Дифрид имел ввиду целый ряд мер. Самая ужасная из них заключалась в умерщвлении наиболее способных илотов.

– Вождь может быть из переэков или мафаков.

Павсаний упомянул полуслободные слои Спарты. Зачастую они поддерживали восстания.

– Они не посмеют – им, в отличие от илотов, есть что терять.

– А я уверен, что при малейшем успехе мидян в Спарте вспыхнет восстание, – ответил Павсаний и обратился ко второму эфору Еврианакту:



– А ты как считаешь?

– Лучше дать свободу мессенцам, чем самим быть рабами, – ответил тот, – но чтобы не случилось ни того, ни другого, мы должны победить.

– А что скажешь ты, Малышка?

– Победа или смерть!

– Лучше победа, – едва заметно усмехнулся наварх, – но чтобы знамения богов сбылись, мы должны проявить свои лучшие качества: героизм, выдержку и, главное, мудрость.

Он окинул оценивающим взглядом Аримнеста:

– Ты готов в бой!

– Веди! – громыхнул мечом о доспехи ирен. Ему, как и другим спартанцам, не терпелось сойтись с персами в жаркой схватке.

– Выдержка, Аримнест. На войне она не менее важна, чем отвага.

– Как и для вина, – кивнул Дифрид, – чем больше выдержка, тем крепче удар.

– Можно ударить и сейчас, – предложила Малышка, – персы тоже так думают и не ожидают атаки.

– Заманчиво, но слишком рискованно, – покачал головой Павсаний. – Лучше выждать.

– И что это даст? – вежливо спросил Дифрид.

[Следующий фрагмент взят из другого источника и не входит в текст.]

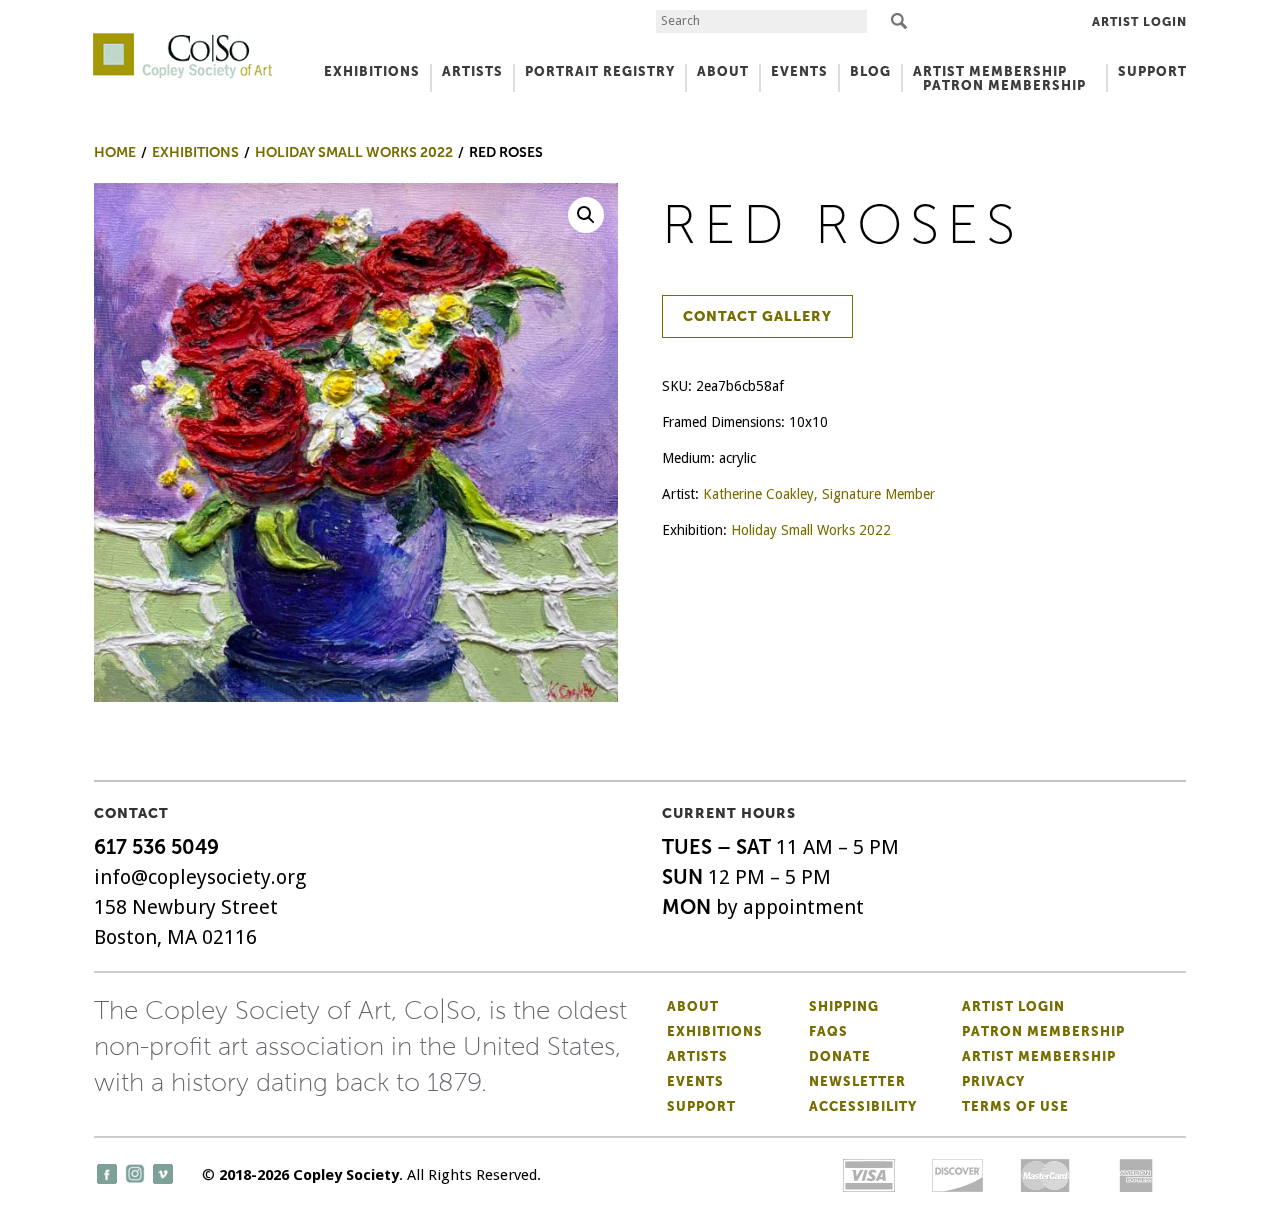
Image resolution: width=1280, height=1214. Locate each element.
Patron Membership (1043, 1031)
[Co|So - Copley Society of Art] (182, 40)
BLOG (870, 71)
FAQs (828, 1031)
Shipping (844, 1006)
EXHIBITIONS (372, 71)
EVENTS (799, 71)
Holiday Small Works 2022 (811, 530)
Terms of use (1015, 1106)
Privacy (993, 1081)
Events (695, 1081)
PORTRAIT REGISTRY (600, 71)
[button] (586, 215)
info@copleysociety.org (200, 877)
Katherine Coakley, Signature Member (819, 494)
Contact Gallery (757, 316)
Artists (697, 1056)
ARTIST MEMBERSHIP (990, 71)
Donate (840, 1056)
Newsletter (857, 1081)
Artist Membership (1039, 1056)
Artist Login (1139, 22)
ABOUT (723, 71)
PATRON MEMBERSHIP (1004, 85)
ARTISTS (472, 71)
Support (1152, 71)
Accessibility (863, 1106)
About (693, 1006)
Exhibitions (715, 1031)
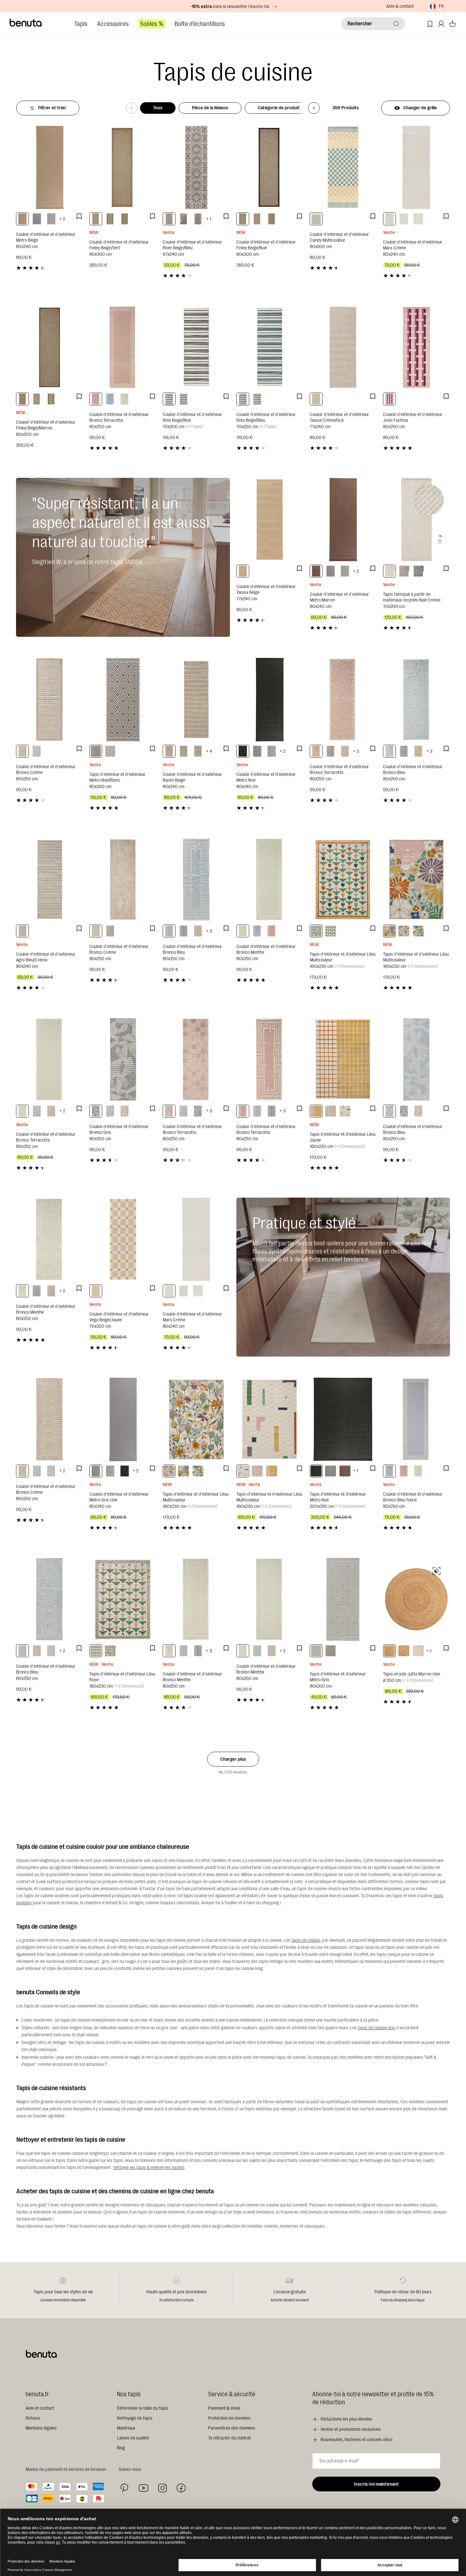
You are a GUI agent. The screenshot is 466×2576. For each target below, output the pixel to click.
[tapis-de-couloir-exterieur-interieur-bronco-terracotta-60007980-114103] (95, 399)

– Во-первых, со всей Греции к нам идут союзники. Наши силы растут с каждым днем, а варваров ожидают трудности с продовольствием. Не так-то легко прокормить такую огромную армию. Это заставит персов атаковать, что позволит нам эффективно использовать фаланги.

– Да будет так, – согласился Дифрид.

– Мы верим в твой полководческий гений, – поддержал его Еврианакт.

– Мой гений доверяет знамениям, – дипломатично ответил наварх.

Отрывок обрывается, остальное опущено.